SHORT PROBLEM: Pull out each line of the entries below that contains the word "size", and copy those lines unchanged.

%%

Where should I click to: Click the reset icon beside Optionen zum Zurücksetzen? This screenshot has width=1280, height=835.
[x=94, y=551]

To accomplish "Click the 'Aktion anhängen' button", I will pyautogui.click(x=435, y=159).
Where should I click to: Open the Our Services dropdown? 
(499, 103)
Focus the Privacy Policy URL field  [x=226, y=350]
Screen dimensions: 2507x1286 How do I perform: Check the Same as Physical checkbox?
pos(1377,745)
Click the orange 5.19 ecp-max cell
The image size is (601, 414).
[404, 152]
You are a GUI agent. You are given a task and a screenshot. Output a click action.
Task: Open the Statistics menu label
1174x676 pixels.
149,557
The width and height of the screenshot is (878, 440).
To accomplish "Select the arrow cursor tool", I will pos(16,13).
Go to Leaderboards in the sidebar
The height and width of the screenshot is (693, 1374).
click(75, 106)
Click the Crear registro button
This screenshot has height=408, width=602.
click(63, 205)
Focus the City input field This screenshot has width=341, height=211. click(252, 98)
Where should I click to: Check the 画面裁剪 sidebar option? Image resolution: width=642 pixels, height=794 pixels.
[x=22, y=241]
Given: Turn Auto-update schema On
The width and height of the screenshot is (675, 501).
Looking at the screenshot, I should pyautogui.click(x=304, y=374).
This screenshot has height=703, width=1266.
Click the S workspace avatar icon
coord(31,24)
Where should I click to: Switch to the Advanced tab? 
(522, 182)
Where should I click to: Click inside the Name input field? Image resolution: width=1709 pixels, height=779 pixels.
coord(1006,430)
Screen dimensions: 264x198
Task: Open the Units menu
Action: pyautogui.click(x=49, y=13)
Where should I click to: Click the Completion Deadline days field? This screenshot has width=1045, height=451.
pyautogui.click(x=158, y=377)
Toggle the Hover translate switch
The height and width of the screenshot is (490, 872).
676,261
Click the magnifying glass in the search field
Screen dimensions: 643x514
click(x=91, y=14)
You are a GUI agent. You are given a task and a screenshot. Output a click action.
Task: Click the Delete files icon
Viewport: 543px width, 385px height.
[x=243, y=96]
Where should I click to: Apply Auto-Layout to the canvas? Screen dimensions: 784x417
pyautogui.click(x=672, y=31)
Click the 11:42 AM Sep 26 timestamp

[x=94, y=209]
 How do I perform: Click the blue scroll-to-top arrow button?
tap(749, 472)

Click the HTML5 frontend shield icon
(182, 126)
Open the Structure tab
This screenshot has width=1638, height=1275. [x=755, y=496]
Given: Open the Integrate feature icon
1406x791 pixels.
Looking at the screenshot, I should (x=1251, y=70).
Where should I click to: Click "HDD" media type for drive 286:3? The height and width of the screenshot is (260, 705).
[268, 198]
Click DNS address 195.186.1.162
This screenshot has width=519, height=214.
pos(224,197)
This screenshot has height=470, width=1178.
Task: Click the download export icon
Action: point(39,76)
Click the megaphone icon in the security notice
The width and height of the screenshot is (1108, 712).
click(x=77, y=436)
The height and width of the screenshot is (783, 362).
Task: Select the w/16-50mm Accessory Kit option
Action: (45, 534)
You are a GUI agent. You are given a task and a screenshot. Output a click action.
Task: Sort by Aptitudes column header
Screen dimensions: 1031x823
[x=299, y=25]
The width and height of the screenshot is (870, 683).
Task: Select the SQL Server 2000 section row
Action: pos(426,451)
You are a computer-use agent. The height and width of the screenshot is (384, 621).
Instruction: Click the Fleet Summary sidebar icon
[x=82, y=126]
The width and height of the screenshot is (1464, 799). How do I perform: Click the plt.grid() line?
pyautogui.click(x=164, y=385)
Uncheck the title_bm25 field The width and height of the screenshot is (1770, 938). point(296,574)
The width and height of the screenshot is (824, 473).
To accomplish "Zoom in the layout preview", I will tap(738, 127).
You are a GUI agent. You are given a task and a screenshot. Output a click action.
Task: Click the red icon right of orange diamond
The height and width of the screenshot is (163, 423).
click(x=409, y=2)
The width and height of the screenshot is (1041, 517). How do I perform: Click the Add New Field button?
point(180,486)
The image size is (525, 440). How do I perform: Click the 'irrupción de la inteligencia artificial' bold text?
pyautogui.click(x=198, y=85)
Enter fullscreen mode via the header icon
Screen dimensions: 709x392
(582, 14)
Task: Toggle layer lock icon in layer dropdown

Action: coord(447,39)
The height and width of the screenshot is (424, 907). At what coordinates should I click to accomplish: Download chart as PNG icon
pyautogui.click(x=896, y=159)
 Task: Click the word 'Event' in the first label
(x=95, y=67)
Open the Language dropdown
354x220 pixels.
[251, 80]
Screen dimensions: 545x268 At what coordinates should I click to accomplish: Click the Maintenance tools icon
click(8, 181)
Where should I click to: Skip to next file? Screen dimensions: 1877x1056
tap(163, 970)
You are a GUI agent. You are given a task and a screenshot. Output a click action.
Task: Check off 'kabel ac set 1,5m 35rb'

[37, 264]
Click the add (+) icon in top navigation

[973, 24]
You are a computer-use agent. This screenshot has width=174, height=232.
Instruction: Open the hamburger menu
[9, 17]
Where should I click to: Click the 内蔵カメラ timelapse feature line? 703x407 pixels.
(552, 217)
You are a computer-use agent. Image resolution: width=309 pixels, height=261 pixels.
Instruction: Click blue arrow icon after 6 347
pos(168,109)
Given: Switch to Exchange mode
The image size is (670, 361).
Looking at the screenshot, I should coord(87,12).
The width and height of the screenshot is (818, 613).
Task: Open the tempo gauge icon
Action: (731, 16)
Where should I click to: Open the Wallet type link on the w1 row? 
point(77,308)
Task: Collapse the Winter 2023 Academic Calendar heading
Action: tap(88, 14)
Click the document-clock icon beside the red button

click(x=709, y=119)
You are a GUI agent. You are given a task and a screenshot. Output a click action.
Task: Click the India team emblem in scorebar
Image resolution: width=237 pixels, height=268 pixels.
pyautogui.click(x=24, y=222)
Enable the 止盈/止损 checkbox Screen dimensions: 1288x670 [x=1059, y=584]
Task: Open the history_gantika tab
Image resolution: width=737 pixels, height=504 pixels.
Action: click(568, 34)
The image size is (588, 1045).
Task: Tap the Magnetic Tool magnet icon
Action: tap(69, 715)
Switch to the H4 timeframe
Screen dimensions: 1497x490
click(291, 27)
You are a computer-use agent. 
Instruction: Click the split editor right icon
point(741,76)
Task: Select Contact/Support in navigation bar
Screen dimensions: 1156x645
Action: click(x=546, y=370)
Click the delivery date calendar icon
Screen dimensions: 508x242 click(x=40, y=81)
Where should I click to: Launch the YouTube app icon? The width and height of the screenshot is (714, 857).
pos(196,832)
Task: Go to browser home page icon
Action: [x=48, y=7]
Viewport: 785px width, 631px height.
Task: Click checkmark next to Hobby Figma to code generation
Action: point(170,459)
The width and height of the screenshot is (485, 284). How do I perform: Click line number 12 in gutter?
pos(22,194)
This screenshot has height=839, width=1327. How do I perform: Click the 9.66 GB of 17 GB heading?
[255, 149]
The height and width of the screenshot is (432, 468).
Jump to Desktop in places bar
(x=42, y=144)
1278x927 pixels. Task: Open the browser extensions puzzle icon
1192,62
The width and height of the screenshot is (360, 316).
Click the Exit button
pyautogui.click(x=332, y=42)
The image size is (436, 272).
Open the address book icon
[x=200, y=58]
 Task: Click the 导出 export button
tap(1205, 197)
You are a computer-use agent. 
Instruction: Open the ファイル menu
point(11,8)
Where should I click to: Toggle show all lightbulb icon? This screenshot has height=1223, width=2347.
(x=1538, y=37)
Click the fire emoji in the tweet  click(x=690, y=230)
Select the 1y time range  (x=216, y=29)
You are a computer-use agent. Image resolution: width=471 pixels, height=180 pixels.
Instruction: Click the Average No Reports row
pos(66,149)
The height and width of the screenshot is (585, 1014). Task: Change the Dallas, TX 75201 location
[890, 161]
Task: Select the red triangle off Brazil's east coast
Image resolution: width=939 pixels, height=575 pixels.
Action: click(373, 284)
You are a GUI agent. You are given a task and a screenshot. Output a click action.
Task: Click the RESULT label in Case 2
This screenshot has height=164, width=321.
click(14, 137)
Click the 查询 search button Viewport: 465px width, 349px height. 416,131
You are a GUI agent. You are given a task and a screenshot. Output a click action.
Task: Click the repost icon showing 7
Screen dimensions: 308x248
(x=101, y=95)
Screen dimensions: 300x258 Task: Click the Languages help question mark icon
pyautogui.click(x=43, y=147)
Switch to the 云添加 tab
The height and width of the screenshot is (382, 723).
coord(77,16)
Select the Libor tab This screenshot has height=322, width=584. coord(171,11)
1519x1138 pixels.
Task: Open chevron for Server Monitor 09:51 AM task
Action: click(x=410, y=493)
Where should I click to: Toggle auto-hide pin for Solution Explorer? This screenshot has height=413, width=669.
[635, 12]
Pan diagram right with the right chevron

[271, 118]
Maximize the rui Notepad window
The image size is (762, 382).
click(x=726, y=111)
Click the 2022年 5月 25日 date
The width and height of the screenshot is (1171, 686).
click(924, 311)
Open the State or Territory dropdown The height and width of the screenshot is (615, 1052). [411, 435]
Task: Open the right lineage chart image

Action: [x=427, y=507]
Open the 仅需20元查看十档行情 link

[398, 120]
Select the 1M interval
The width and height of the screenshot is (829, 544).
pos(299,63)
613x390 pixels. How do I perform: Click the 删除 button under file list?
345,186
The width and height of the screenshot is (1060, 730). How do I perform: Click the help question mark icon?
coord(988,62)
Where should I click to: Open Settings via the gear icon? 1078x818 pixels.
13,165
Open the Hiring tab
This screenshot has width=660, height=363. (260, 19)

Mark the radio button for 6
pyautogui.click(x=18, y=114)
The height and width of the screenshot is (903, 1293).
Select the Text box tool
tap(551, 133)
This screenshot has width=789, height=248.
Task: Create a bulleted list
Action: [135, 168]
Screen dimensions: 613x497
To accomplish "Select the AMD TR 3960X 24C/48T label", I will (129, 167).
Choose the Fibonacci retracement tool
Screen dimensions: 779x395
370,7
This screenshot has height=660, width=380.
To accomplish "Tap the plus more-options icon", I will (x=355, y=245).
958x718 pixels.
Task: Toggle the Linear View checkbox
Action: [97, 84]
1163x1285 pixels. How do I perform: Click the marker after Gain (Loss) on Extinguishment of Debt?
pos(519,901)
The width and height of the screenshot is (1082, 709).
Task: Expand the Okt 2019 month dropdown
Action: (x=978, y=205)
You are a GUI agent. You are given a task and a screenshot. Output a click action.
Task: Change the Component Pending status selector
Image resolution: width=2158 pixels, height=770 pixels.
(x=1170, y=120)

%%

WRITTEN SOLUTION:
The image size is (601, 414).
The image size is (525, 440). How do I perform: Click the 'irrupción de la inteligencia artificial' bold text?
The image size is (670, 361).
The image size is (588, 1045).
The image size is (436, 272).
The image size is (762, 382).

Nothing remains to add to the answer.